The display of mellow and soft light was unusual enough to be talked about in the New York Times. It appears there was no intention to use the lights as Christmas decorations, but the memorable display fit in well with the spirit of the holidays.
A few years later in 1882 one of Edison’s employees, Edward H. Johnson, decided to illuminate a Christmas tree in New York City. As was common for officials of the Edison Company, he approached the newspaper for coverage of the event. The tree itself was at his house, and both the Detroit Post and the Tribune visited and marveled at the stunning tree.
He used 80 small red, white, and blue electric lights all strung carefully along a power cord. This was amazingly only three years after Edison had proven light bulbs were practical. The lighting on Christmas trees up to this point had been traditional wax candles, which always carried the risk of setting the tree aflame. Johnson’s tree wasn’t just adorned with the new light bulbs but also sitting on a turntable that spun the tree six times a minute.

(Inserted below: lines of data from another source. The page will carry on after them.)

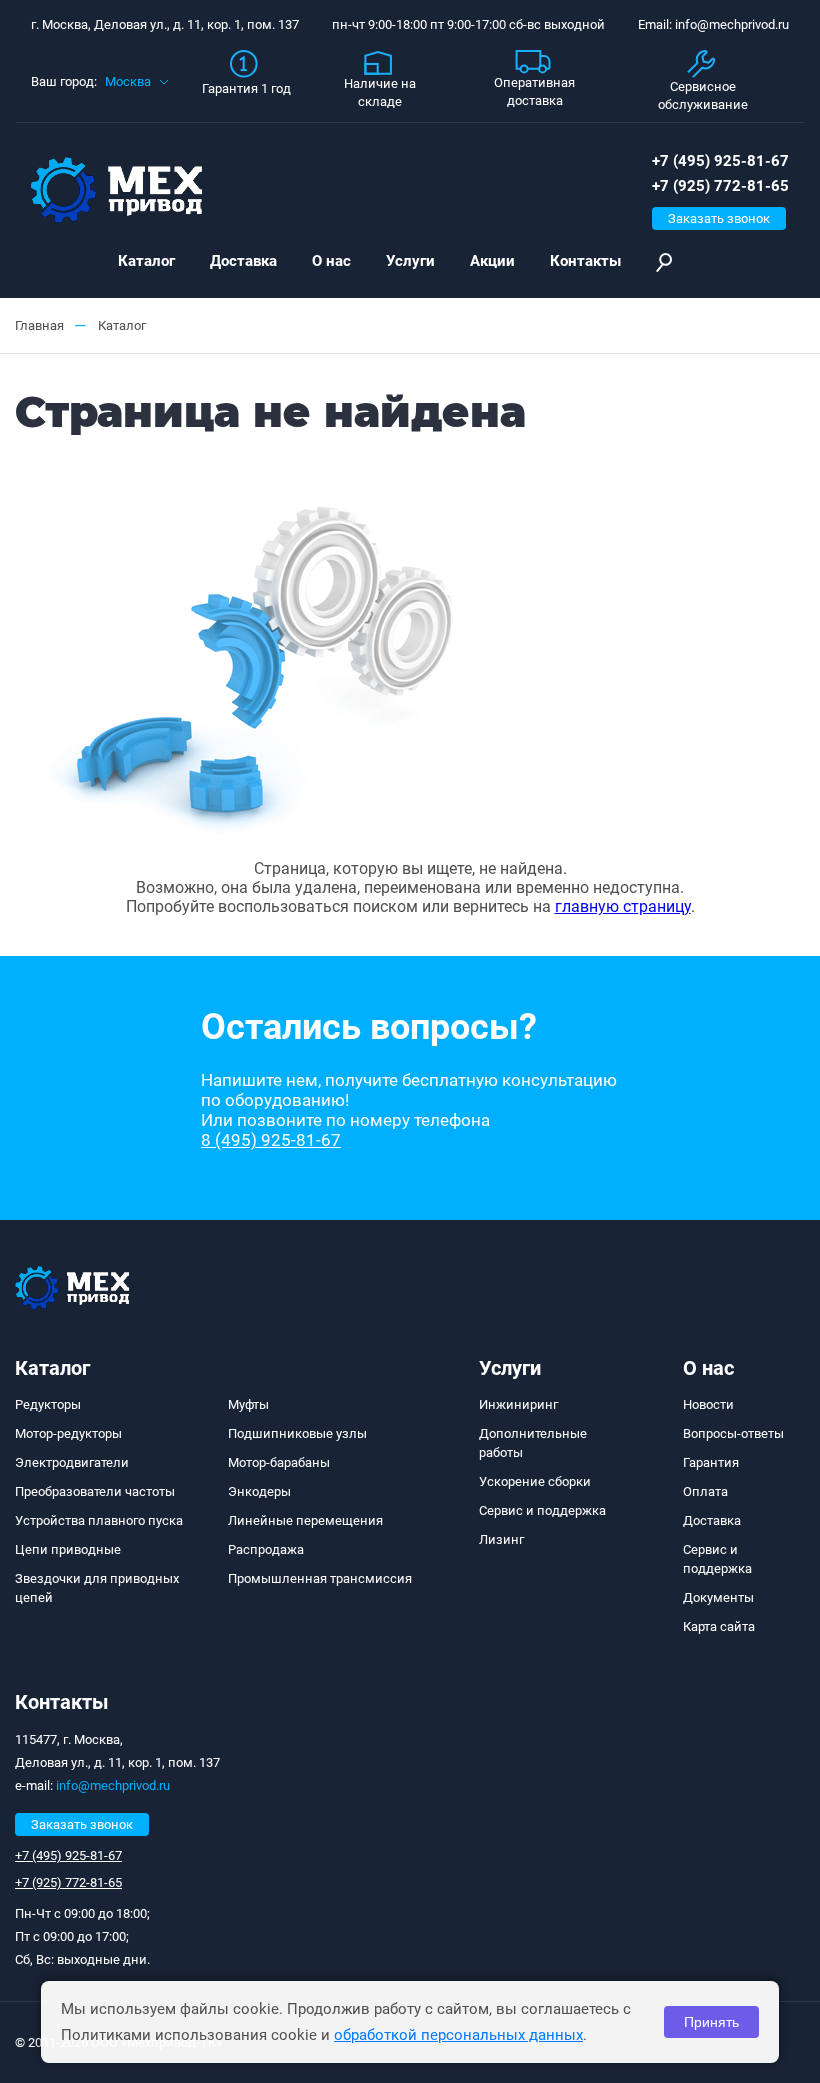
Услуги (410, 261)
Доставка (243, 261)
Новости (708, 1404)
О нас (331, 261)
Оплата (705, 1491)
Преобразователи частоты (95, 1491)
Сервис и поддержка (542, 1510)
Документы (718, 1597)
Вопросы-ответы (733, 1433)
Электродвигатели (72, 1462)
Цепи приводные (68, 1549)
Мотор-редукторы (68, 1433)
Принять (711, 2022)
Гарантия (711, 1462)
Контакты (585, 261)
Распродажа (266, 1549)
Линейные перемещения (305, 1520)
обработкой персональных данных (458, 2035)
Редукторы (48, 1404)
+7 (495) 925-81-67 (720, 161)
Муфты (248, 1404)
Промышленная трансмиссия (320, 1578)
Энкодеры (259, 1491)
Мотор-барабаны (279, 1462)
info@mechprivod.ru (113, 1785)
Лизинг (501, 1539)
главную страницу (623, 906)
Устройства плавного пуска (99, 1520)
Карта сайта (719, 1626)
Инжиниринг (518, 1404)
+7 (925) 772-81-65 (720, 186)
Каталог (146, 261)
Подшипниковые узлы (297, 1433)
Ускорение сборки (535, 1481)
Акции (492, 261)
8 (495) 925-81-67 (271, 1140)
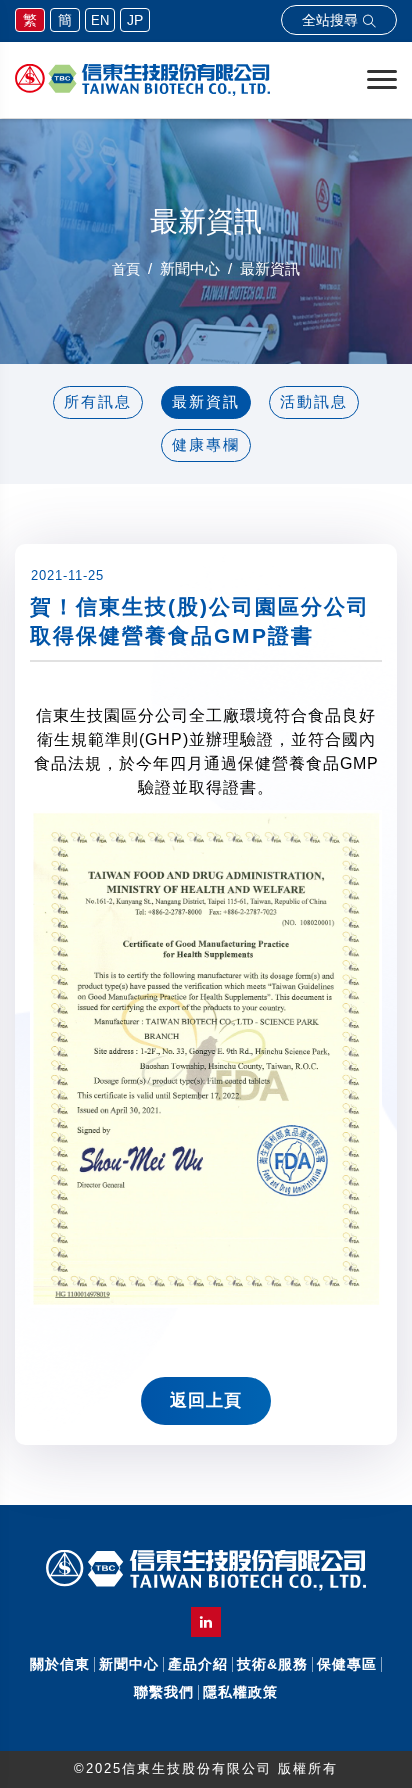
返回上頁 (206, 1400)
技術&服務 (272, 1664)
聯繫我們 (164, 1692)
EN (100, 20)
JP (135, 20)
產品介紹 (198, 1664)
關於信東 (60, 1664)
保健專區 (347, 1664)
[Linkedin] (206, 1622)
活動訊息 (314, 401)
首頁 (126, 269)
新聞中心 (129, 1664)
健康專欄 (206, 444)
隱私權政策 (240, 1692)
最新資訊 (206, 401)
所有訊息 (98, 401)
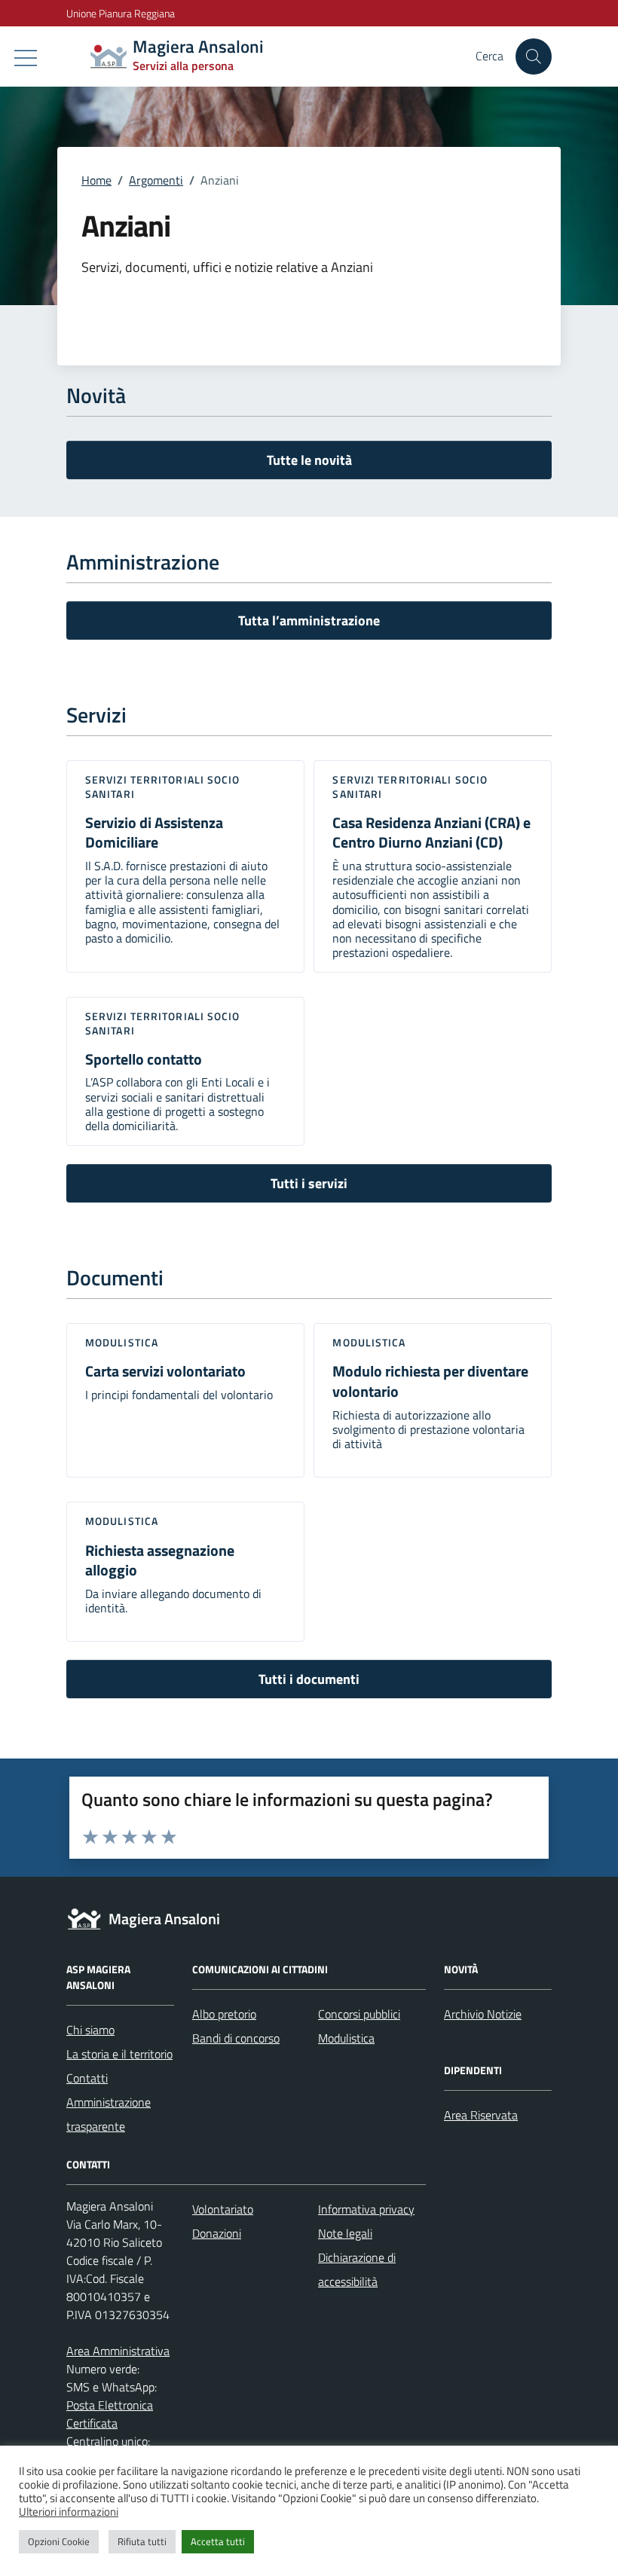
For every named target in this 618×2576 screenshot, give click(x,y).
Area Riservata (481, 2115)
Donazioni (216, 2233)
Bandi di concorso (236, 2038)
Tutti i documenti (309, 1679)
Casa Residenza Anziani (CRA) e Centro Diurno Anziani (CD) (431, 832)
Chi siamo (90, 2030)
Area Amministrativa (118, 2351)
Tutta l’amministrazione (309, 620)
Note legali (345, 2233)
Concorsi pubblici (359, 2014)
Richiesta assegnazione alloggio (159, 1560)
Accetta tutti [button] (218, 2541)
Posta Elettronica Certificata (109, 2414)
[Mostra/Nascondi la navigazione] (25, 58)
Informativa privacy (366, 2209)
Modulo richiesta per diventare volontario (430, 1381)
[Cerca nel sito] (534, 56)
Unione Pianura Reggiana (120, 13)
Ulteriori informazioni (68, 2512)
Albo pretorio (224, 2014)
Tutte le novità (309, 460)
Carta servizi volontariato (165, 1371)
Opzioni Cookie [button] (59, 2541)
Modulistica (121, 1342)
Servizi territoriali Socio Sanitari (162, 786)
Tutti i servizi (309, 1183)
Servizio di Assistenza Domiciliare (154, 832)
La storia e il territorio (119, 2054)
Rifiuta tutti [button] (142, 2541)
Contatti (87, 2078)
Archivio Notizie (483, 2014)
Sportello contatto (143, 1059)
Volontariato (222, 2209)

Up to about 1890, electric Christmas lights only found favor in wealthy homes. From this point, they went into mass production but still weren’t popular in the working man’s home until the early 20th century. Electricity, on the whole, was not trusted and so something as frivolous as Christmas lights was low on people’s wish lists. They were most commonly used in large department store windows. The price for installing lights was also expensive, as you can imagine; the job of an electrician was relatively new, and only a few were qualified.
Albert Sadacca is credited with improving the popularity of Christmas lights via his ornamental novelty store. He timed things right, as the public was just becoming interested in such things, and the sales of the light bulbs took off. Later, Sadacca and his brother started a company which focused solely on Christmas lights.
With few competitors, he formed a trade association, and they dominated the industry all the way through to the 1960s. General Electric joined the party and started to make Christmas lights that didn’t need an electrician to install them.
In 1903, General Electric developed Christmas lights in eight lamp strings; it cost $12 at the time to purchase this festoon of lights. In some cities, department stores rented the strings out for $1.50. By the 1930s, Christmas lights had become a key fixture of the holiday season.
So it is thanks to all those people, especially Mr. Edison himself, that we can now string our trees and houses with these dazzling lights at Christmas time.